#### Podane informacje

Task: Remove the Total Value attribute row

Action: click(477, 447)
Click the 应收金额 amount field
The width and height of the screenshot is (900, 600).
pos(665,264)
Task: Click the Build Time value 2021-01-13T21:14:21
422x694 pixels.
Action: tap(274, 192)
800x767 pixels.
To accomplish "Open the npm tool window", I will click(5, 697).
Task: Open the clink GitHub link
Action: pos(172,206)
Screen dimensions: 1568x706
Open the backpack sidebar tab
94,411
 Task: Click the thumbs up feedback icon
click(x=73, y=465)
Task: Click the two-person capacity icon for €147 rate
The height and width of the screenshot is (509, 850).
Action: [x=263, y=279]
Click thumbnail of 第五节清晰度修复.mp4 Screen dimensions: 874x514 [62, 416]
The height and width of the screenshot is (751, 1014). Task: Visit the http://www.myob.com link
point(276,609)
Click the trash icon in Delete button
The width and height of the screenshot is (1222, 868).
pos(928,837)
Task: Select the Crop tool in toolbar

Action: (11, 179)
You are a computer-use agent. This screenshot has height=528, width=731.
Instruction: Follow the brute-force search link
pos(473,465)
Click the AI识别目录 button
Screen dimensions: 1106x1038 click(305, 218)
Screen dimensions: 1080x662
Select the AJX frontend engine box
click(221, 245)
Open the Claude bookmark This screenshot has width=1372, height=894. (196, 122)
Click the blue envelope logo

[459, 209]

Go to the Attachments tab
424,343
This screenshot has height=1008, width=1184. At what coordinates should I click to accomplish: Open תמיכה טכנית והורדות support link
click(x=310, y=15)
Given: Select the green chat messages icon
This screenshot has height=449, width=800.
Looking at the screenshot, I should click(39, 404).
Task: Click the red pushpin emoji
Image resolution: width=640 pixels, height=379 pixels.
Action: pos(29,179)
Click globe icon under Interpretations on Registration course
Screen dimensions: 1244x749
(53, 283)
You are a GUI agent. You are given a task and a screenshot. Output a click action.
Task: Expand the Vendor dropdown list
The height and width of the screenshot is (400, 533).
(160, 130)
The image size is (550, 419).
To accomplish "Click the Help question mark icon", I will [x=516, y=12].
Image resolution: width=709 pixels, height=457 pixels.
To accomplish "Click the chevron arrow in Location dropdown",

########

= Treść zadania =
Przepisz całe powyższe zestawienie bez żadnych zmian, zachowując podział na wiersze.

= Rozwiązanie zadania =
Task: Remove the Total Value attribute row

Action: click(477, 447)
Click the 应收金额 amount field
The width and height of the screenshot is (900, 600).
pos(665,264)
Task: Click the Build Time value 2021-01-13T21:14:21
422x694 pixels.
Action: tap(274, 192)
800x767 pixels.
To accomplish "Open the npm tool window", I will click(5, 697).
Task: Open the clink GitHub link
Action: pos(172,206)
Screen dimensions: 1568x706
Open the backpack sidebar tab
94,411
 Task: Click the thumbs up feedback icon
click(x=73, y=465)
Task: Click the two-person capacity icon for €147 rate
The height and width of the screenshot is (509, 850).
Action: [x=263, y=279]
Click thumbnail of 第五节清晰度修复.mp4 Screen dimensions: 874x514 [62, 416]
The height and width of the screenshot is (751, 1014). Task: Visit the http://www.myob.com link
point(276,609)
Click the trash icon in Delete button
The width and height of the screenshot is (1222, 868).
pos(928,837)
Task: Select the Crop tool in toolbar

Action: (11, 179)
You are a computer-use agent. This screenshot has height=528, width=731.
Instruction: Follow the brute-force search link
pos(473,465)
Click the AI识别目录 button
Screen dimensions: 1106x1038 click(305, 218)
Screen dimensions: 1080x662
Select the AJX frontend engine box
click(221, 245)
Open the Claude bookmark This screenshot has width=1372, height=894. (196, 122)
Click the blue envelope logo

[459, 209]

Go to the Attachments tab
424,343
This screenshot has height=1008, width=1184. At what coordinates should I click to accomplish: Open תמיכה טכנית והורדות support link
click(x=310, y=15)
Given: Select the green chat messages icon
This screenshot has height=449, width=800.
Looking at the screenshot, I should click(39, 404).
Task: Click the red pushpin emoji
Image resolution: width=640 pixels, height=379 pixels.
Action: pos(29,179)
Click globe icon under Interpretations on Registration course
Screen dimensions: 1244x749
(53, 283)
You are a GUI agent. You are given a task and a screenshot. Output a click action.
Task: Expand the Vendor dropdown list
The height and width of the screenshot is (400, 533).
(160, 130)
The image size is (550, 419).
To accomplish "Click the Help question mark icon", I will [x=516, y=12].
Image resolution: width=709 pixels, height=457 pixels.
To accomplish "Click the chevron arrow in Location dropdown",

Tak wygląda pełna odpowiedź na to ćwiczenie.